▶ [What is required]:
Up to and including the line that contains "Task: Select the 默认样式 tab", repeat each line of the data exactly, starting from the first.

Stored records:
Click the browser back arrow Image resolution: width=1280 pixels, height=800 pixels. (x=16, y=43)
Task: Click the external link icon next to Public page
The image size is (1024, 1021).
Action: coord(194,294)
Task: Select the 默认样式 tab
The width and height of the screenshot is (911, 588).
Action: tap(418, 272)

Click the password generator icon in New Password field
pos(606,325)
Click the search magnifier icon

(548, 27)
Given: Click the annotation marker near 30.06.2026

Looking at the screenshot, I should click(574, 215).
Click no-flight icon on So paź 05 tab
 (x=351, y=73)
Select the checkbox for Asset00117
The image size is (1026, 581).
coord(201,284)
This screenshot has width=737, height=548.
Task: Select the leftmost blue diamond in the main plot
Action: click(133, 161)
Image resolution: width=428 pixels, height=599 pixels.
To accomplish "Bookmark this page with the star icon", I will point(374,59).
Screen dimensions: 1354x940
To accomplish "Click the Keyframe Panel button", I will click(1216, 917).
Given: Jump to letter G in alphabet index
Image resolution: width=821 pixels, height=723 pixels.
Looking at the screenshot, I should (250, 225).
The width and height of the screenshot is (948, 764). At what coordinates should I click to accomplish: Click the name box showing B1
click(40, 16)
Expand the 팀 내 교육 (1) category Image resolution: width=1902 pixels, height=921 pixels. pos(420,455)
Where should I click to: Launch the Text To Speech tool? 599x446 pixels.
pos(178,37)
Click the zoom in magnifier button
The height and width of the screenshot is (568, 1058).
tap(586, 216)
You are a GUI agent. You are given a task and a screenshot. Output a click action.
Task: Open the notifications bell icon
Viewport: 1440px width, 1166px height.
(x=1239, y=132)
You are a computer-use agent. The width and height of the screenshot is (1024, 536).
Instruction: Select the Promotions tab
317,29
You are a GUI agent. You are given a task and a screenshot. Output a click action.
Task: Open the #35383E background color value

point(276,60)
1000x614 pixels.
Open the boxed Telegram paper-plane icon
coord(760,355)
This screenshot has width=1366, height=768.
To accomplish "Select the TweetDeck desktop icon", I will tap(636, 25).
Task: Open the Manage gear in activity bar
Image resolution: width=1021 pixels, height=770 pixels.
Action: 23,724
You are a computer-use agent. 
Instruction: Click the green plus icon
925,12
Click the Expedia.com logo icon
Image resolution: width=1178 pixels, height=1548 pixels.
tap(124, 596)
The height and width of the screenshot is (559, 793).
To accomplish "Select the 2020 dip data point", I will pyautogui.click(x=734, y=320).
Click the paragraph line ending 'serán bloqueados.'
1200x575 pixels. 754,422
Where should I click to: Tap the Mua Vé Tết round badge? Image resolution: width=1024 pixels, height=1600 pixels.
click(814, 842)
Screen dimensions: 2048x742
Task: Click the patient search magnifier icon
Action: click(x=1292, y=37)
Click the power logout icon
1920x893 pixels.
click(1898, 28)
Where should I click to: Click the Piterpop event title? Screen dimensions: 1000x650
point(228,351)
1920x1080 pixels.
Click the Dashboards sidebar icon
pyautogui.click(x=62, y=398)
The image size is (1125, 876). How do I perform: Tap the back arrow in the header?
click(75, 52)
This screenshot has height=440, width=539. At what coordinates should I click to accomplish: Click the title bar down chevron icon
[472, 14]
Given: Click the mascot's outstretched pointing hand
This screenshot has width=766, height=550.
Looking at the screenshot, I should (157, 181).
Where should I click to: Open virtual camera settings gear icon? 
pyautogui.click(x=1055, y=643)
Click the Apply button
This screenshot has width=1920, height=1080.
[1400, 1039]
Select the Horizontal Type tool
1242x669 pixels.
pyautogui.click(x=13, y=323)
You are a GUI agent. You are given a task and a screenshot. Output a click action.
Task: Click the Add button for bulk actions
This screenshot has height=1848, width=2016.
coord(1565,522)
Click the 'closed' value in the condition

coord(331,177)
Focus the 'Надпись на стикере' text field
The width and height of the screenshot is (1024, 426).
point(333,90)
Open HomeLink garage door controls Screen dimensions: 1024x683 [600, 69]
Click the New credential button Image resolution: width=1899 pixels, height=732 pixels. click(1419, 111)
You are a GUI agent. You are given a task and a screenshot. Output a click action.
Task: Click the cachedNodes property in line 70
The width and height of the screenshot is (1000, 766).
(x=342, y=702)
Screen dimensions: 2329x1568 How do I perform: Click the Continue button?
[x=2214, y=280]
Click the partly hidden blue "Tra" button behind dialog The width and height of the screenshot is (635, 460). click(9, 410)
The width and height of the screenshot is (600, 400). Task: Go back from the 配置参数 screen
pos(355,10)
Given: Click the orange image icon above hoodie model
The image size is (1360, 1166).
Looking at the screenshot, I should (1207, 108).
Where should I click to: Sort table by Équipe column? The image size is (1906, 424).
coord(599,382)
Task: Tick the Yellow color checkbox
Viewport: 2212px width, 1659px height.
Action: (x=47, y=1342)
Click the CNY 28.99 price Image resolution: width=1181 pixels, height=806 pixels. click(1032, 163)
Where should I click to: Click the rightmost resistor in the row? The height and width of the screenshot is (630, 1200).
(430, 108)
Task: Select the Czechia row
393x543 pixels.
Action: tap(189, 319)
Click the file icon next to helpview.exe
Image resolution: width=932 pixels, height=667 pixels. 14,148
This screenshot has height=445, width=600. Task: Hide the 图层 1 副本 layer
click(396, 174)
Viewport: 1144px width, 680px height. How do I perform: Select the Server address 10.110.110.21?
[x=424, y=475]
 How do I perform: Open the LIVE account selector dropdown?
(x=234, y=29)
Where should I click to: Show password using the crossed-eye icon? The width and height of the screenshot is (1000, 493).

▶ [Your response]:
Click the browser back arrow Image resolution: width=1280 pixels, height=800 pixels. (x=16, y=43)
Task: Click the external link icon next to Public page
The image size is (1024, 1021).
Action: coord(194,294)
Task: Select the 默认样式 tab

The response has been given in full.